--- PROVIDED RECORDS ---

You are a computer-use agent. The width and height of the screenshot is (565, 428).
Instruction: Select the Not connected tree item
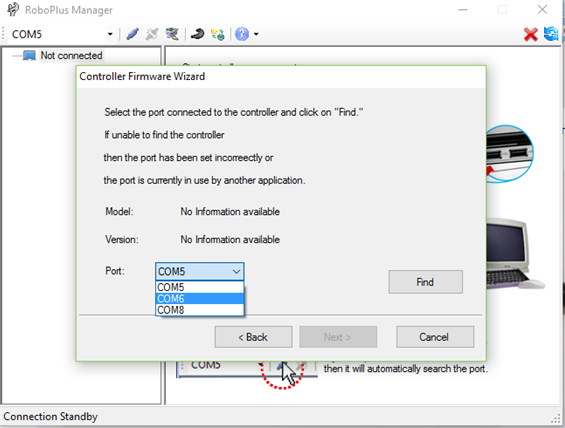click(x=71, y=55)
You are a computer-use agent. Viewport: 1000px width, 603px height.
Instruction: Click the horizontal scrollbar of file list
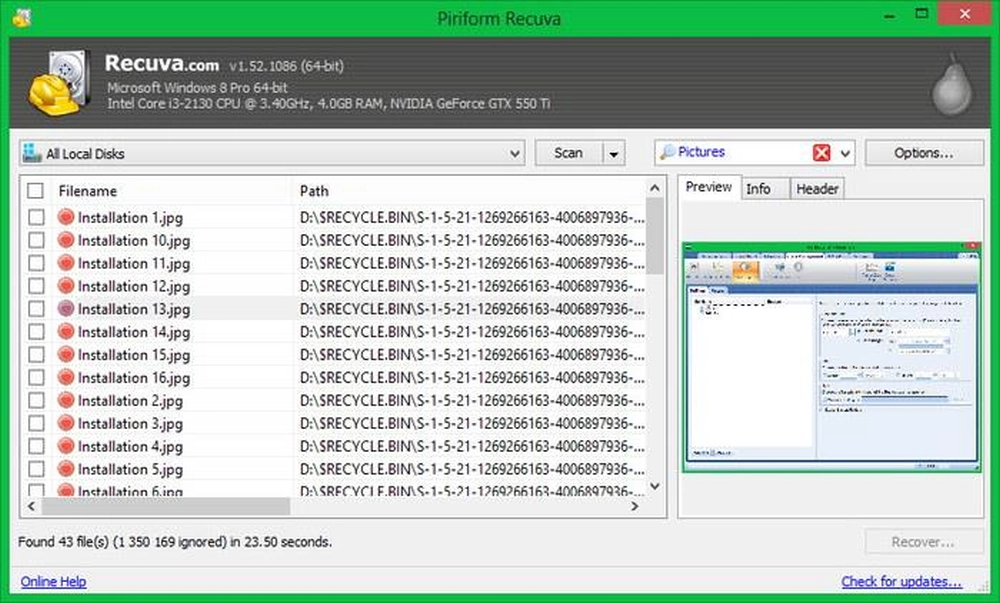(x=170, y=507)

---
--- PROVIDED RECORDS ---

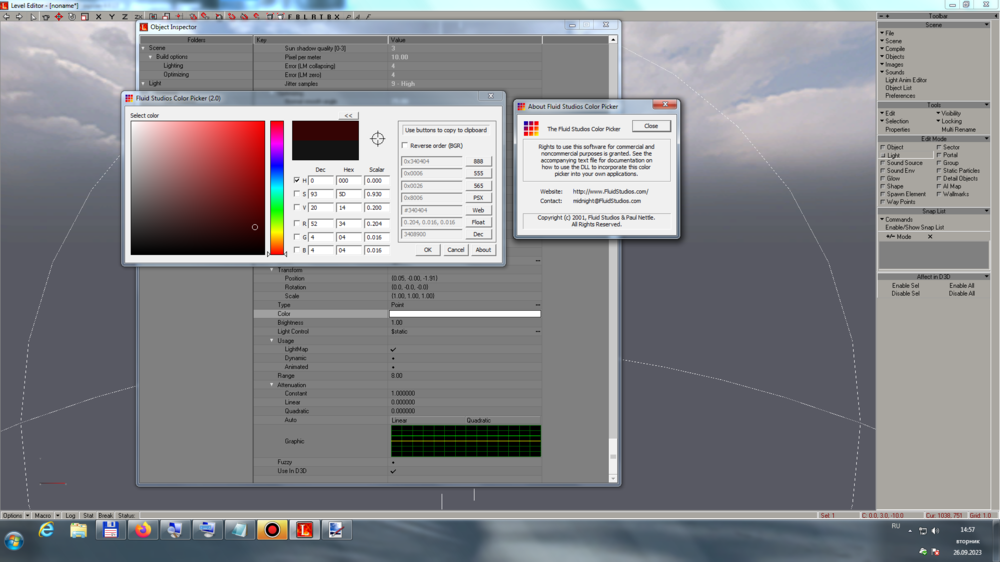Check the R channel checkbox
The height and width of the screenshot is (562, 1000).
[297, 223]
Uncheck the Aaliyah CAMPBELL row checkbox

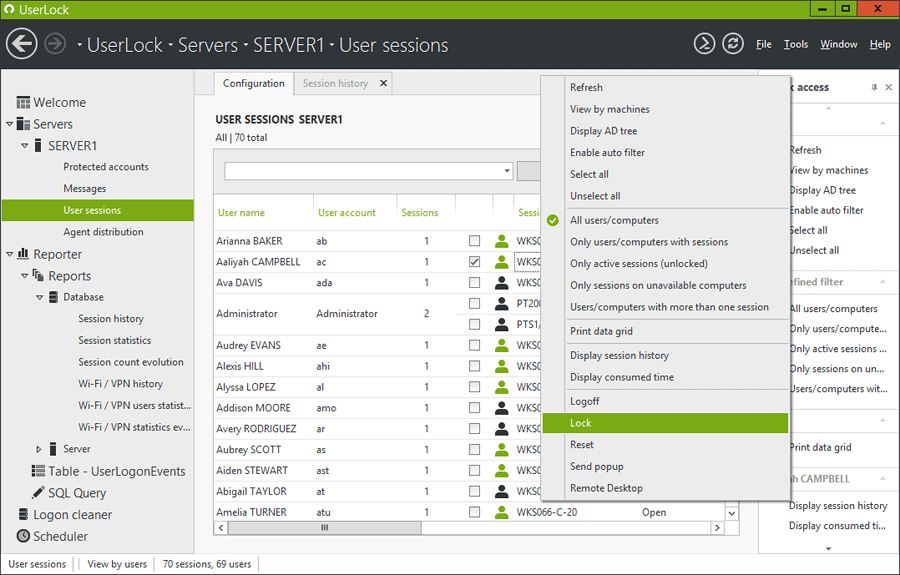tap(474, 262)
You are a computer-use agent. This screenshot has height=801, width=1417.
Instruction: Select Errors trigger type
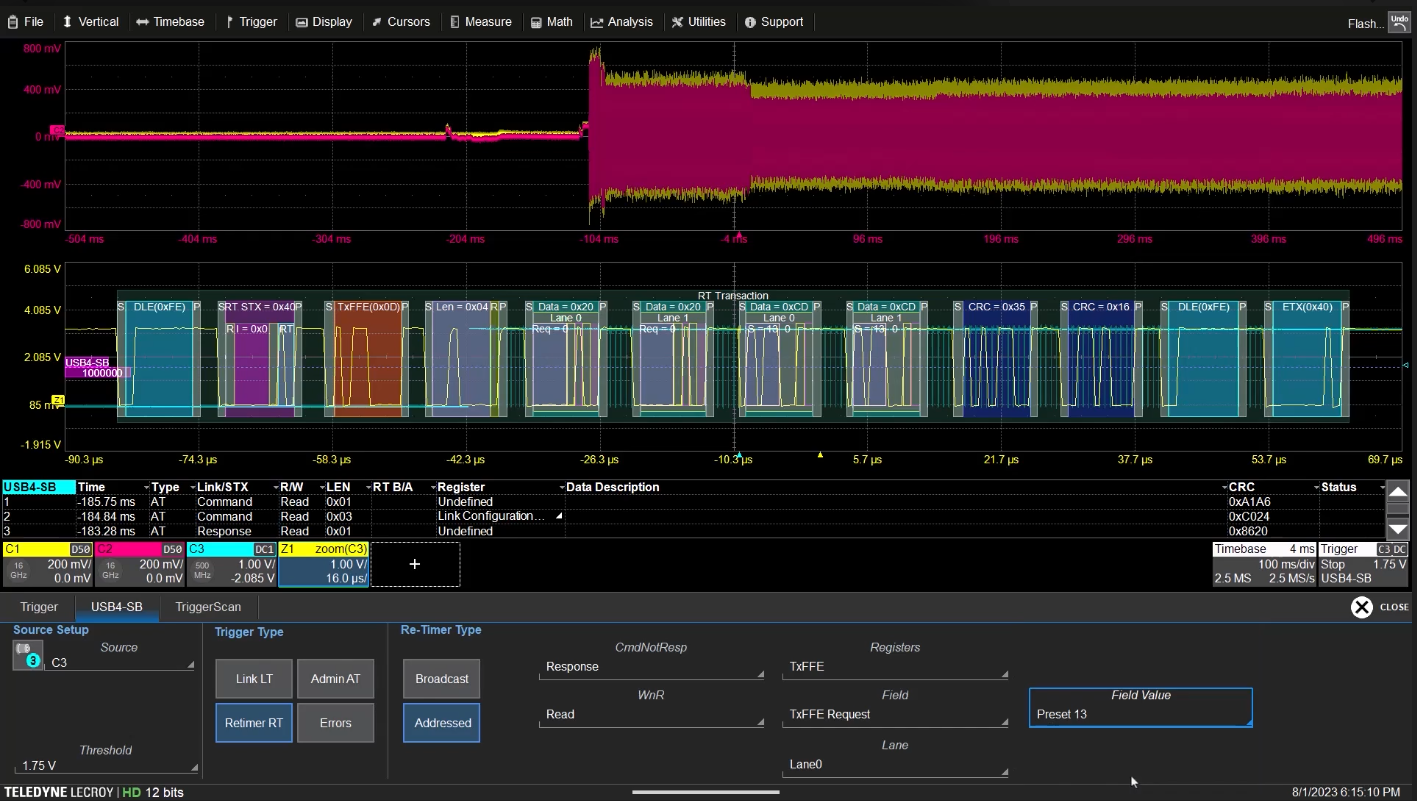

---
--- PROVIDED RECORDS ---

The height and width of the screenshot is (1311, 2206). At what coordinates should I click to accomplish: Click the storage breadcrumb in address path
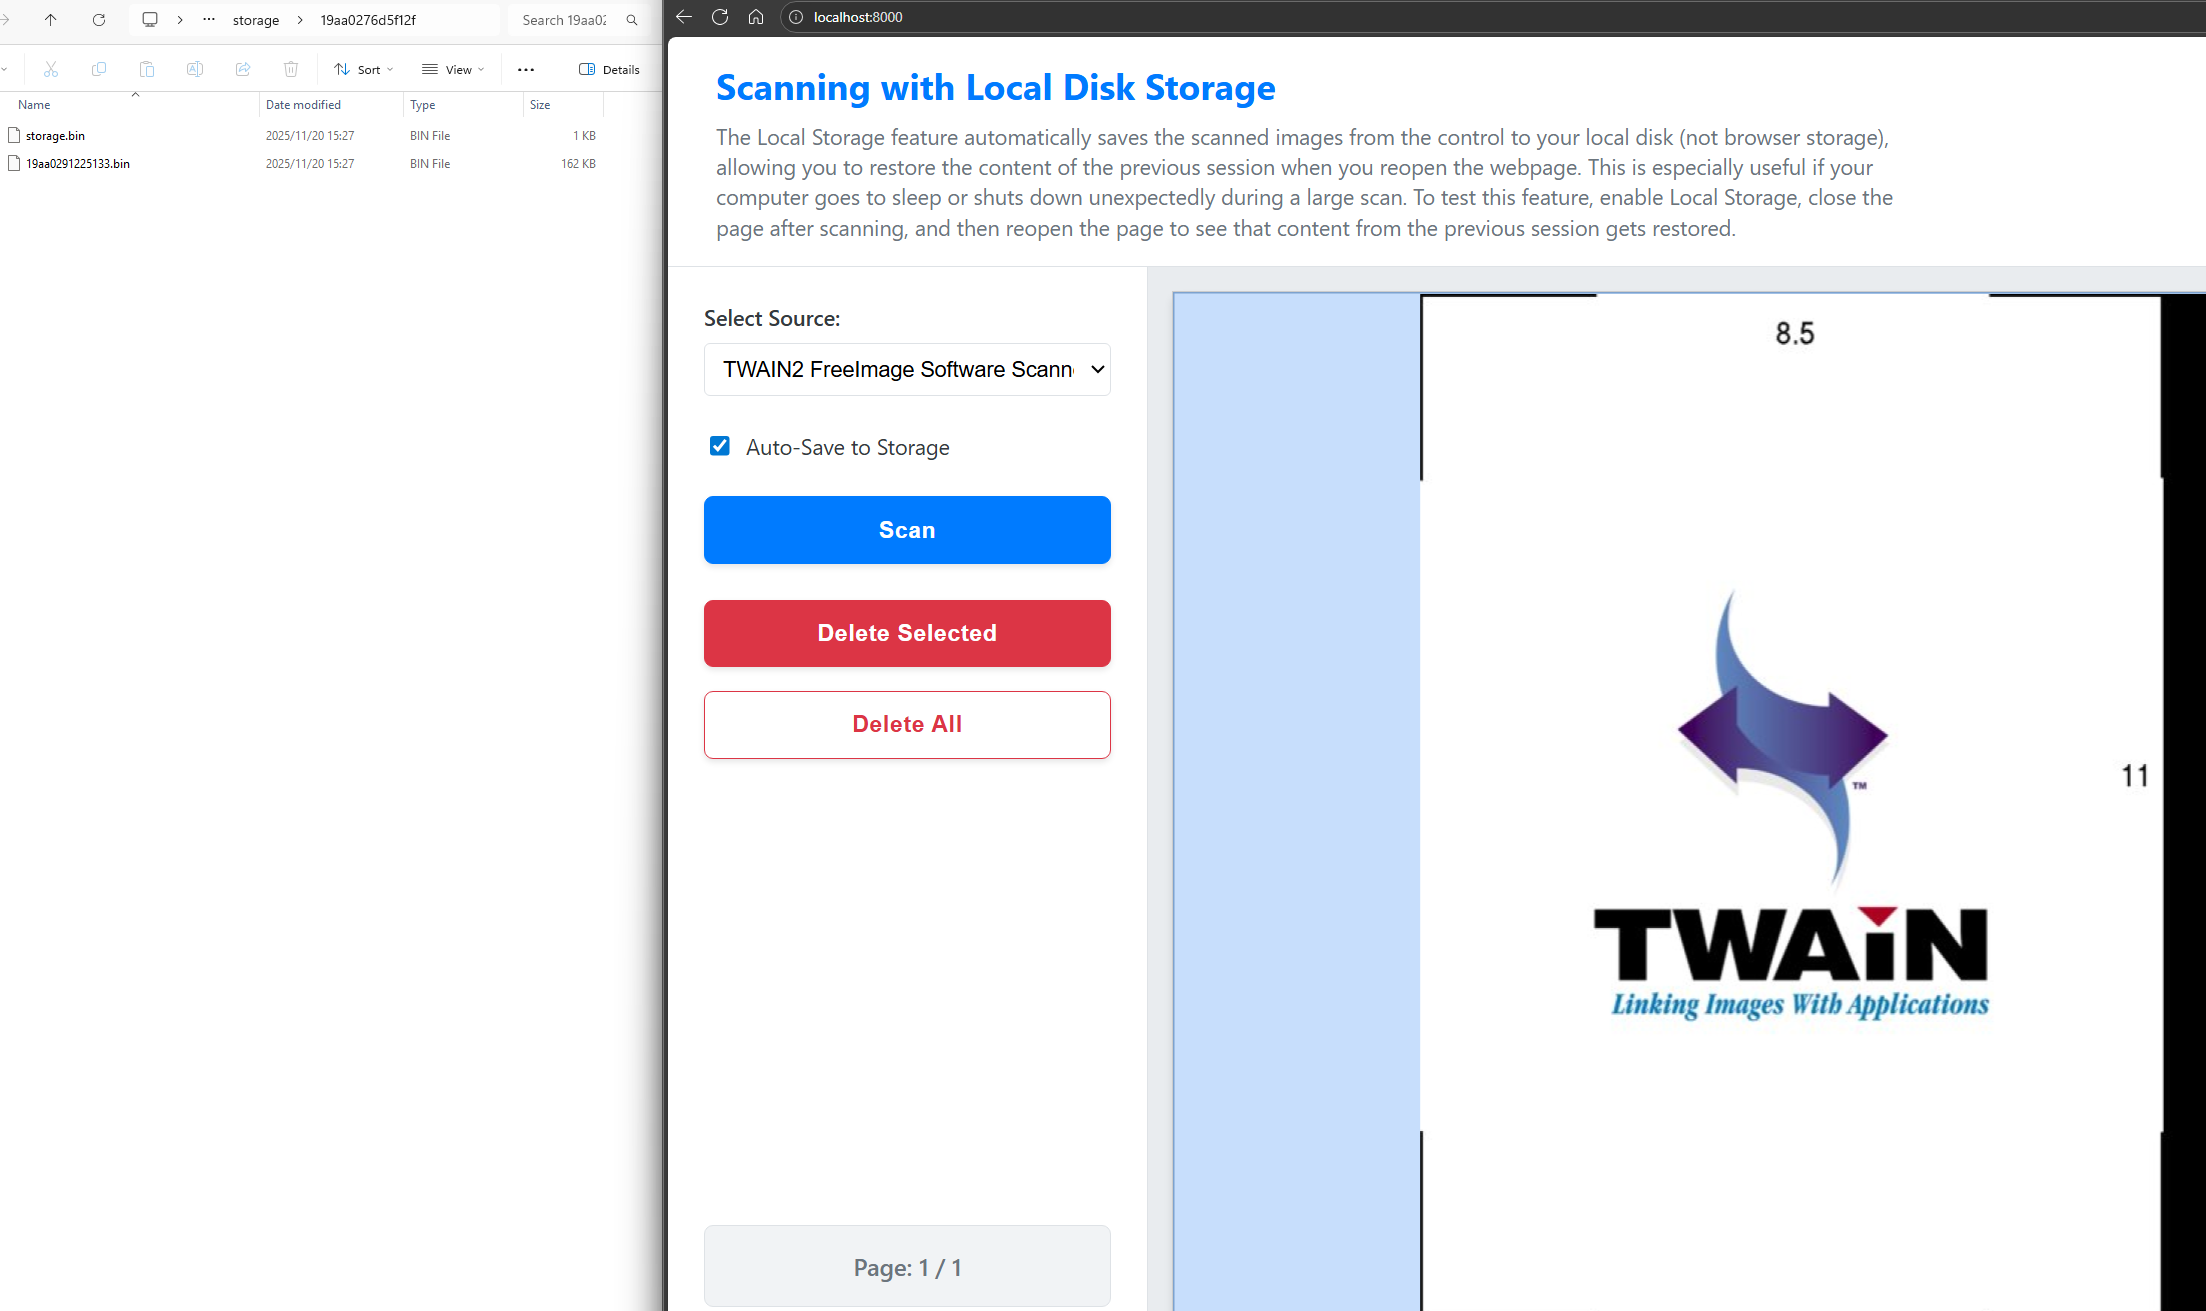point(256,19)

---

- _GIVEN REQUEST_
Copy word for word the listing lines starting at the line containing "You are a computer-use agent. The" and ending at the line containing "(x=170, y=507)", both ends included. Leave the pictures out of your copy.

- _THE OUTPUT_
You are a computer-use agent. The width and height of the screenshot is (565, 428).
Instruction: Select the Not connected tree item
click(x=71, y=55)
You are a computer-use agent. Viewport: 1000px width, 603px height.
Instruction: Click the horizontal scrollbar of file list
(x=170, y=507)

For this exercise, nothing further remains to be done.